Tradition Versus Trends in Eventing Attire

The jacket I recently wore at Twin Rivers H.T. Photo by Leslie LaBraque.

From military uniforms and formal long coats to high tech fabrics and bling, where is the future of eventing headed?

We’ve seen an evolution over the years. Top hats to safety helmets, in not just velvet but a variety of textures. White breeches to variations of white or beige. Shorter jumper coats in not just black or navy, but bright blues and other untraditional colors. Shadbellies with not just traditional yellow tips, but tips of any color. Wool to washable, breathable fabrics. Unique stock ties. Cross country attire that distinguishes you from other riders. And bling, everywhere from helmets to browbands, pads and even saddles.

Should we change some of the rules to allow more individuality? Move in the direction of the jumper world, where more is color allowed other that traditional black and navy in stadium? It appears to be changing by trend. I am seeing the envelope being pushed from that of tradition to modern day ‘I want to show my individuality through color and fashion.’

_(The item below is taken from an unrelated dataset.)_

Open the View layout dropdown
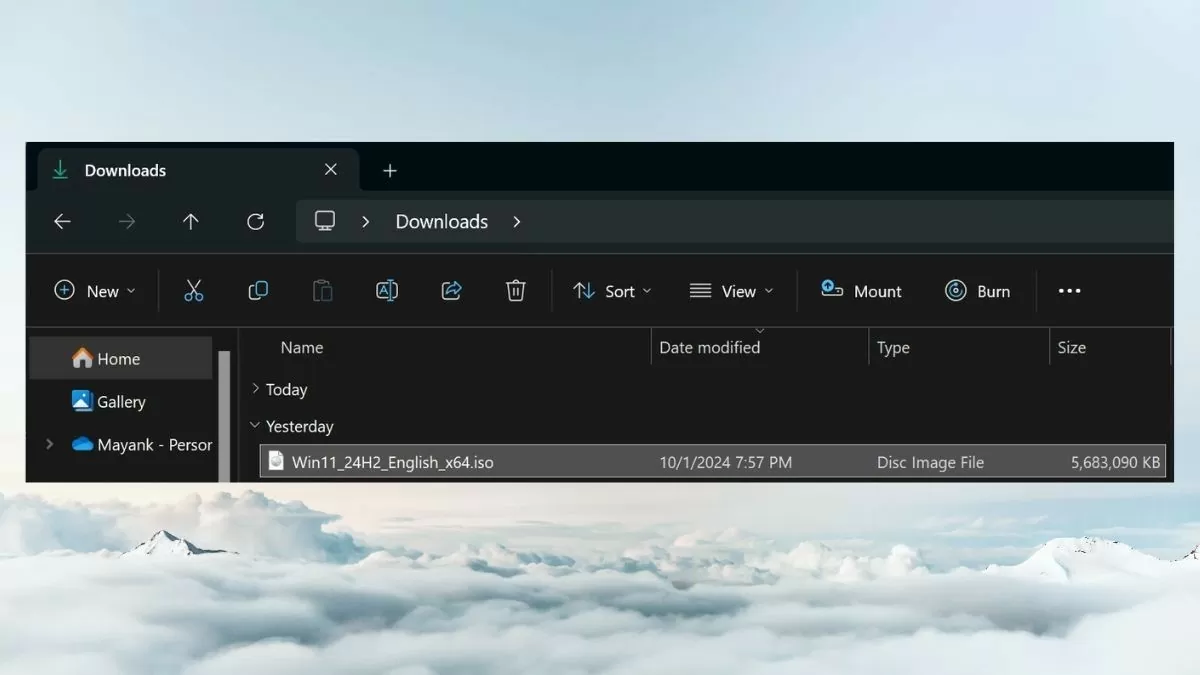Viewport: 1200px width, 675px height. tap(731, 291)
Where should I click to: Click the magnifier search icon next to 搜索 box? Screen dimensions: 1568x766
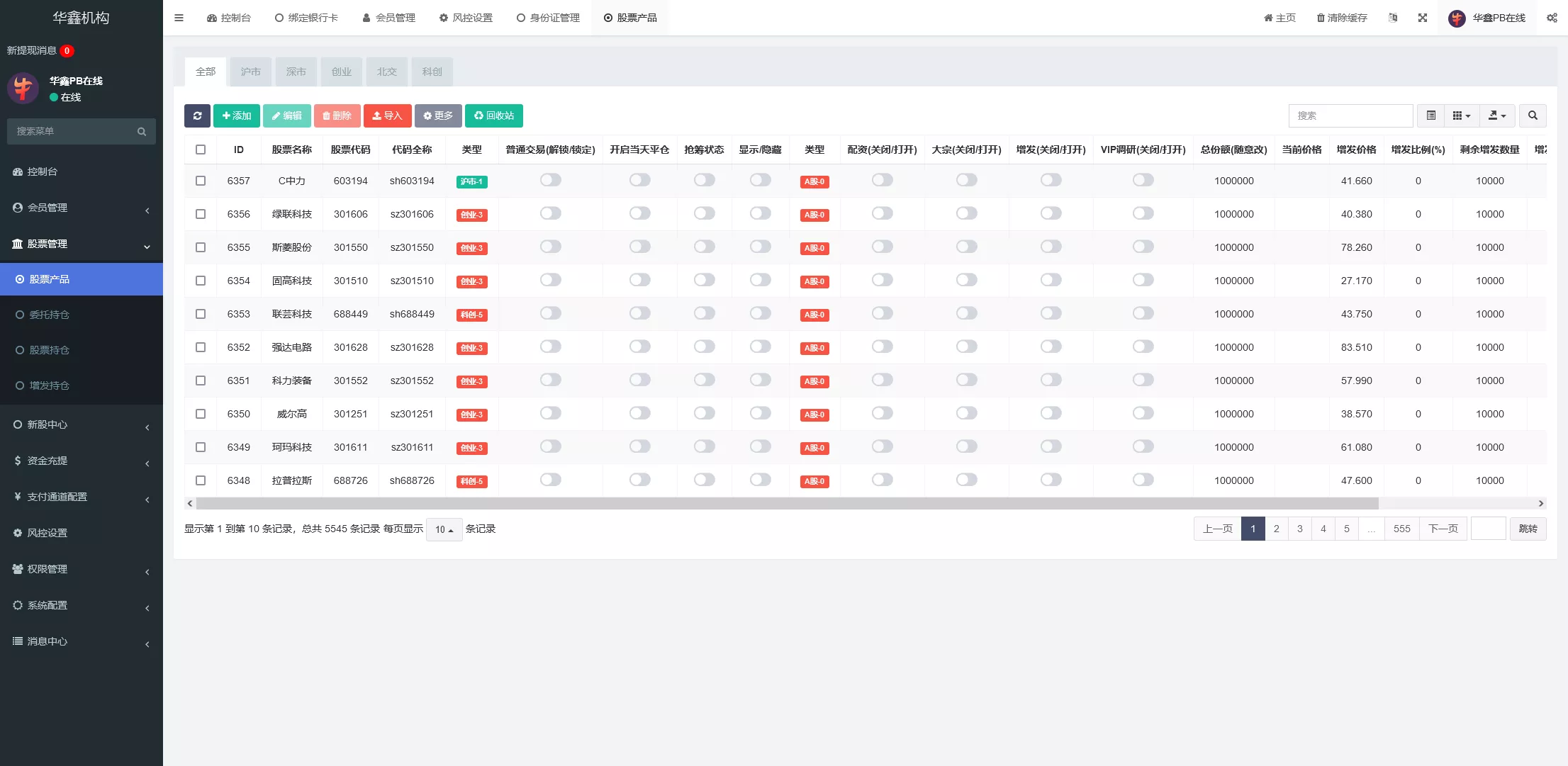coord(1533,116)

Let’s start a conversation. I believe we can still honor the sport’s tradition and allow for change as long as safety is the most important aspect.

Some would say this is a distraction, but we have seen this shift succeed in other disciplines. An example is in the western performance shows, which I witnessed transition back in the ’70s and ’80s from very conservation colors of grey, brown and black to the current fashion of the more color and bling the better, on riders and horses alike.

In my neck of the woods here in California, at the ripe age of 12 I learned how to sew so I could make my own equitation one-piece suits, as I hated my shirt coming untucked. We went to colorful ultra suede instead of trying to dye leather that was expensive for chaps. To get my hat to match the chaps, we chalked our wool cowboy hats. I was way ahead of my time. And wanted to stand out, because I wanted the judge’s attention.

My mother and father owned a complete western store, and mom and I started getting questions from other competitors asking where I bought my show clothes. Which was the beginning of our own custom work. Folks were ready for a change from the mundane.

So can we stick to tradition of the physical act of performance and safety and move into the 21st century with regard to individuality in eventing attire preferences?

Leslie LaBraque has been eventing since 2005 and currently competes at the Prelim level with her horse, Falkonet, on the West Coast.